* [WHAT IS NEEDED] Copy out the records word for word, from the line containing "Where should I click to: Click" through the end of the records, and leave out the pictures.

* [TASK DATA]
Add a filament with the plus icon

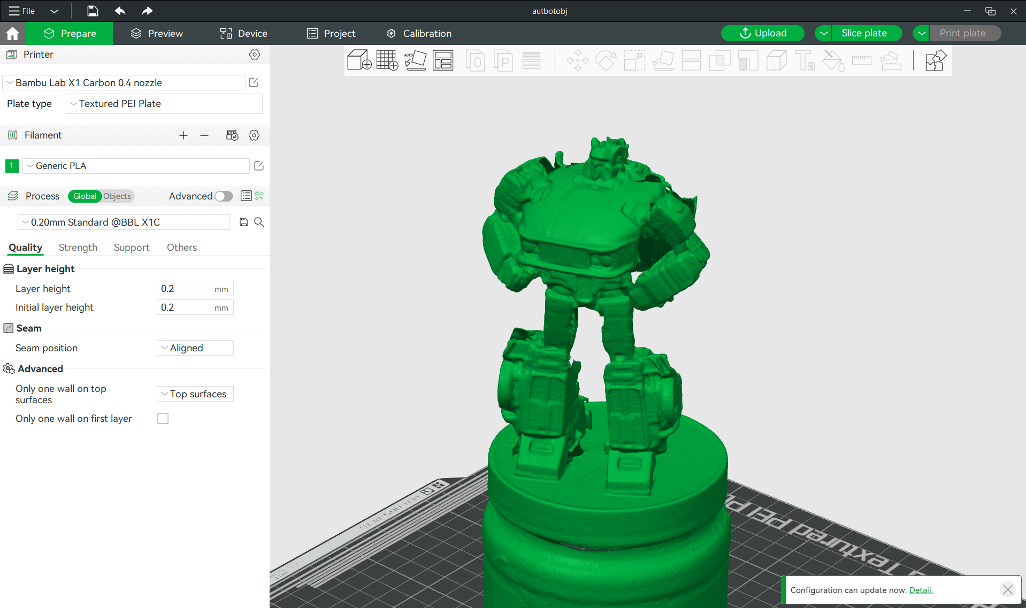coord(183,135)
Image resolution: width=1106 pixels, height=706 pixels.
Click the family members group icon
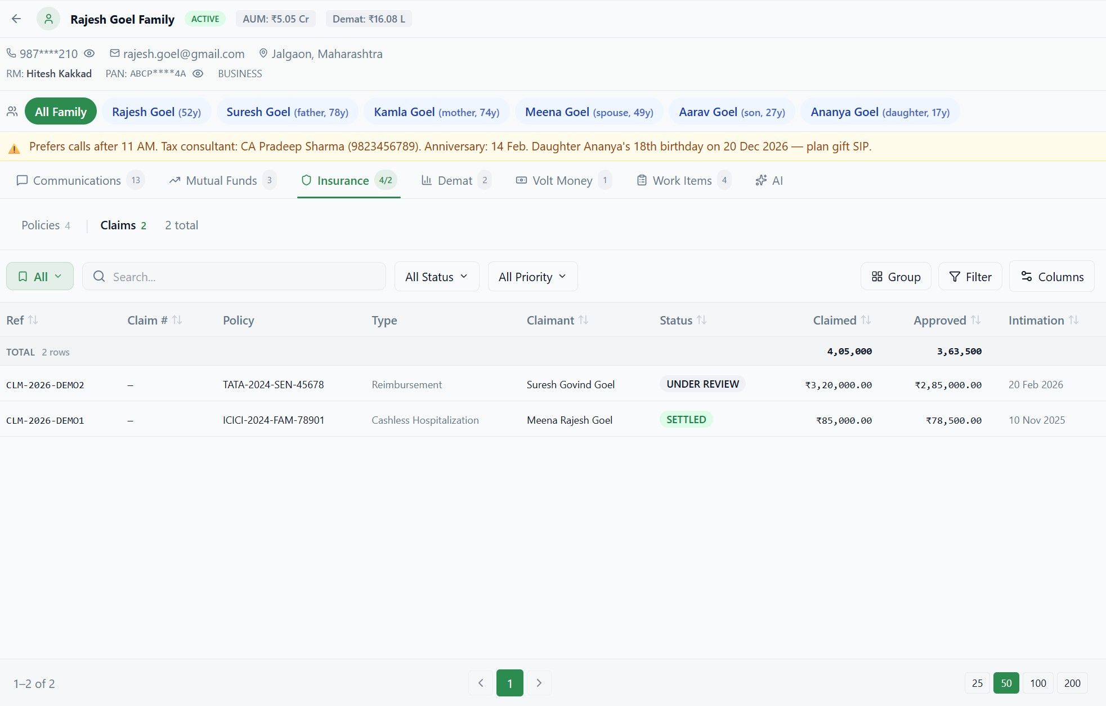click(x=12, y=111)
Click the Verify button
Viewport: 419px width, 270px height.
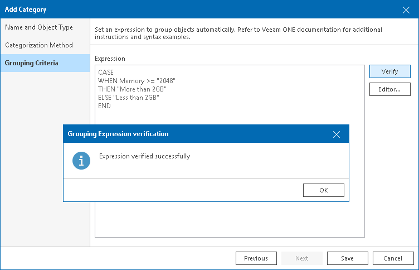[x=389, y=72]
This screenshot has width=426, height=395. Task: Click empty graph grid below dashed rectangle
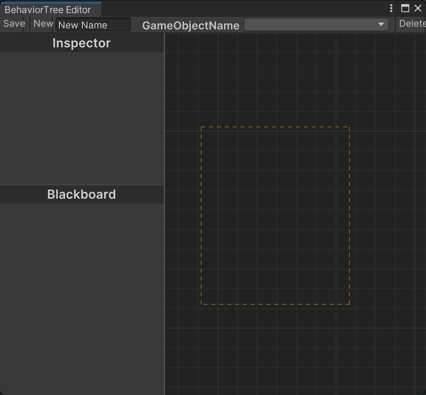[275, 351]
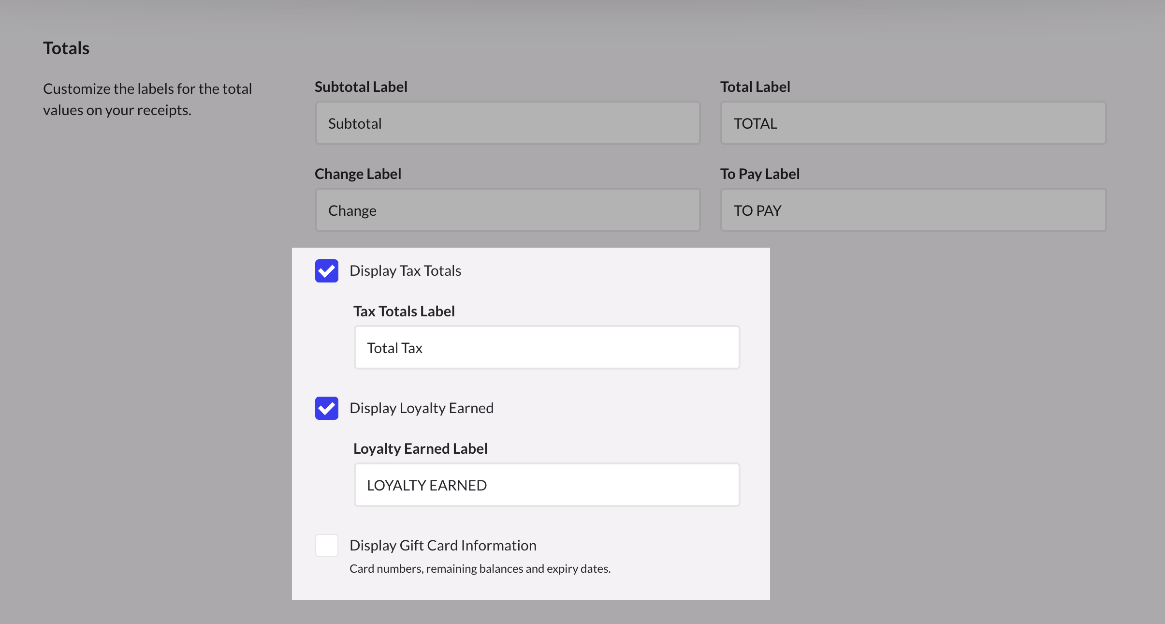The width and height of the screenshot is (1165, 624).
Task: Select the Total Label text box
Action: tap(913, 122)
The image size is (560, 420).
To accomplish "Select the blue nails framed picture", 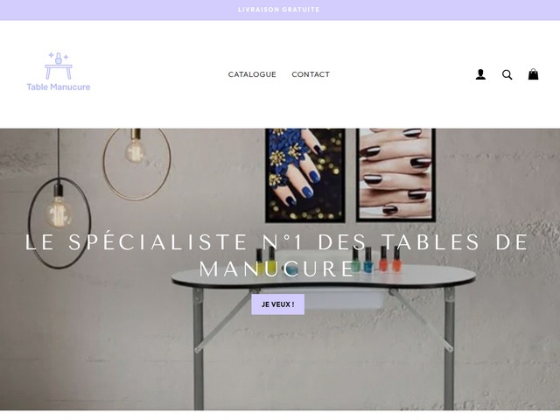I will tap(305, 175).
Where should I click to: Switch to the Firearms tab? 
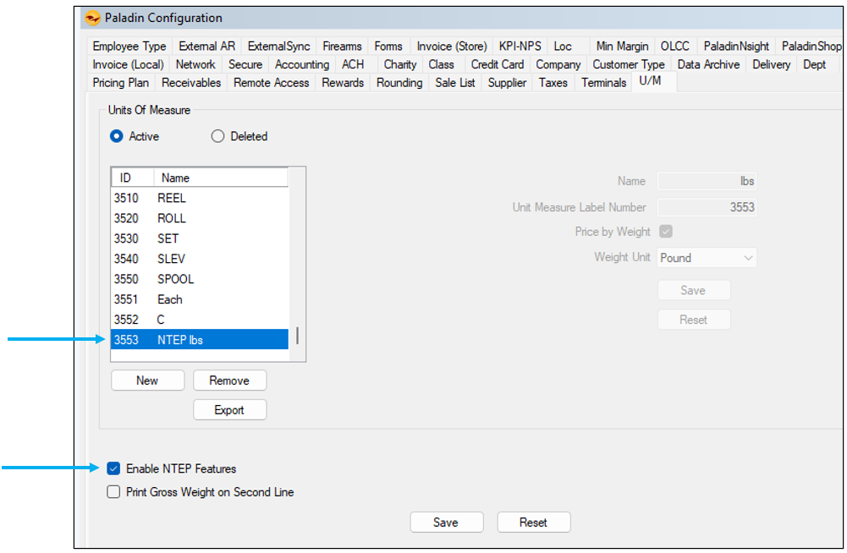click(x=342, y=47)
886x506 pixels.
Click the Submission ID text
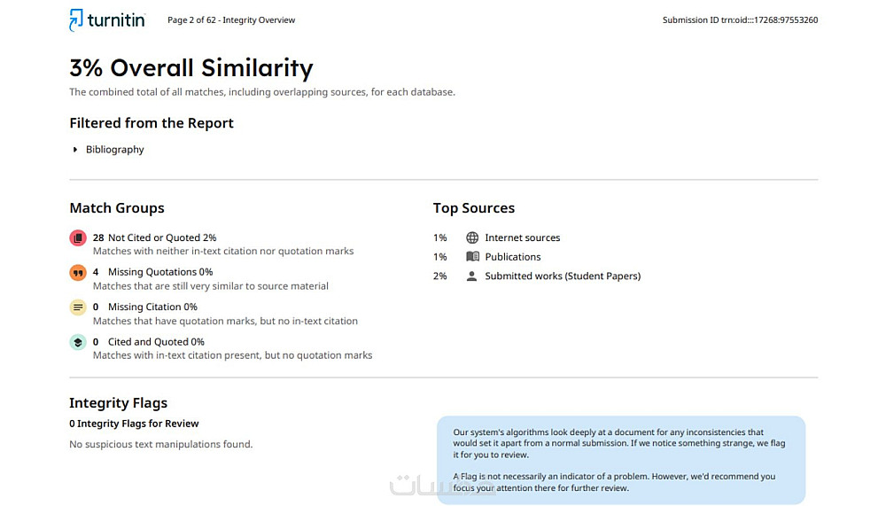pyautogui.click(x=740, y=20)
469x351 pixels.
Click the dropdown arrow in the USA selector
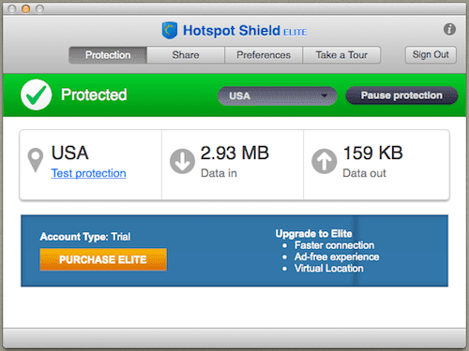(x=325, y=95)
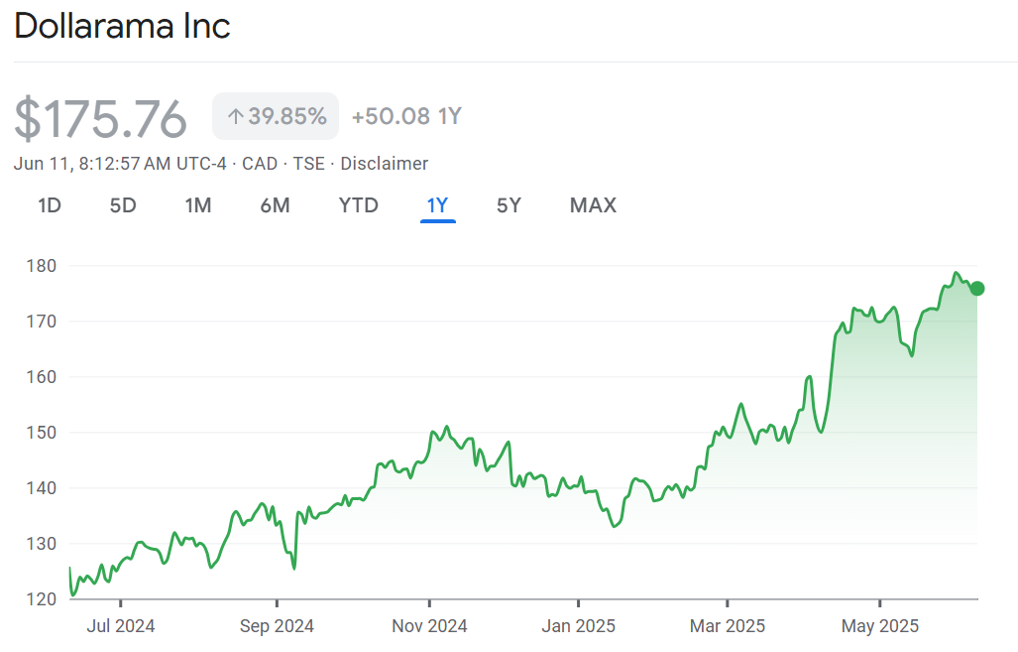The height and width of the screenshot is (652, 1018).
Task: Select the YTD range tab
Action: pyautogui.click(x=359, y=205)
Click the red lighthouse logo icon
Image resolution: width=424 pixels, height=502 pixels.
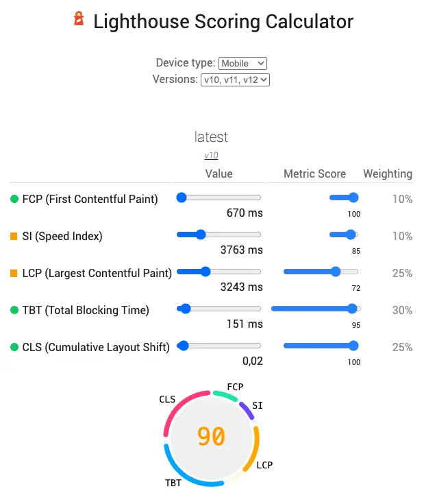pos(79,19)
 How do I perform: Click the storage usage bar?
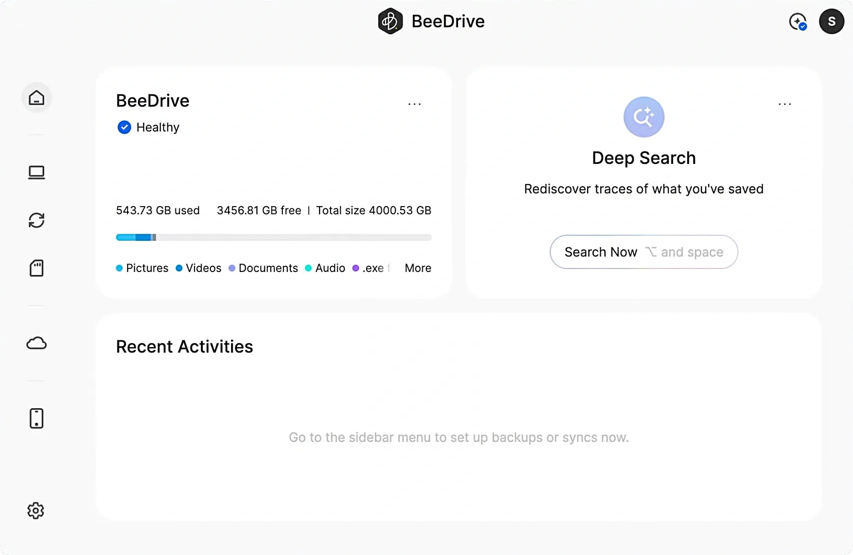coord(273,237)
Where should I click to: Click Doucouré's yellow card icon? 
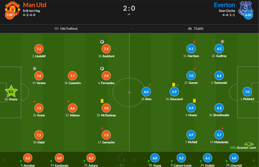coord(174,85)
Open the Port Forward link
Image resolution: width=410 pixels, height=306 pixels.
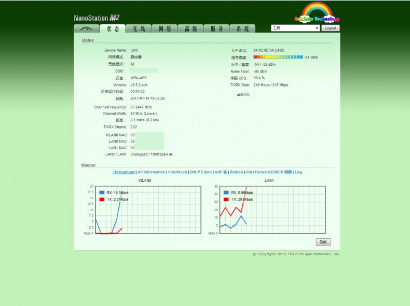click(x=258, y=172)
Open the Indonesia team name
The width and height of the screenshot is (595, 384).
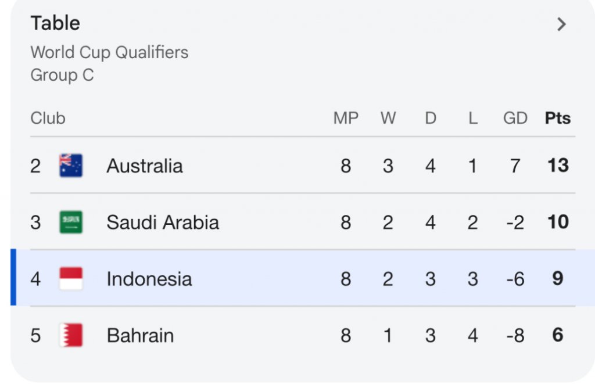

* [RESPONSE TO THIS TASK]
Where should I click to: Click Doucouré's yellow card icon? 
coord(174,85)
Open the Port Forward link
Image resolution: width=410 pixels, height=306 pixels.
click(x=258, y=172)
Open the Indonesia team name
The width and height of the screenshot is (595, 384).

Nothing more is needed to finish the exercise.